**Exercise prompt**:
The whole listing below is to be copied exactly.

**Dataset excerpts**:

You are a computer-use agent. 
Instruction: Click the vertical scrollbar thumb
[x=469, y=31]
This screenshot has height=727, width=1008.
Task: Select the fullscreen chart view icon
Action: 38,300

**Solution**:
You are a computer-use agent. 
Instruction: Click the vertical scrollbar thumb
[x=469, y=31]
This screenshot has height=727, width=1008.
Task: Select the fullscreen chart view icon
Action: 38,300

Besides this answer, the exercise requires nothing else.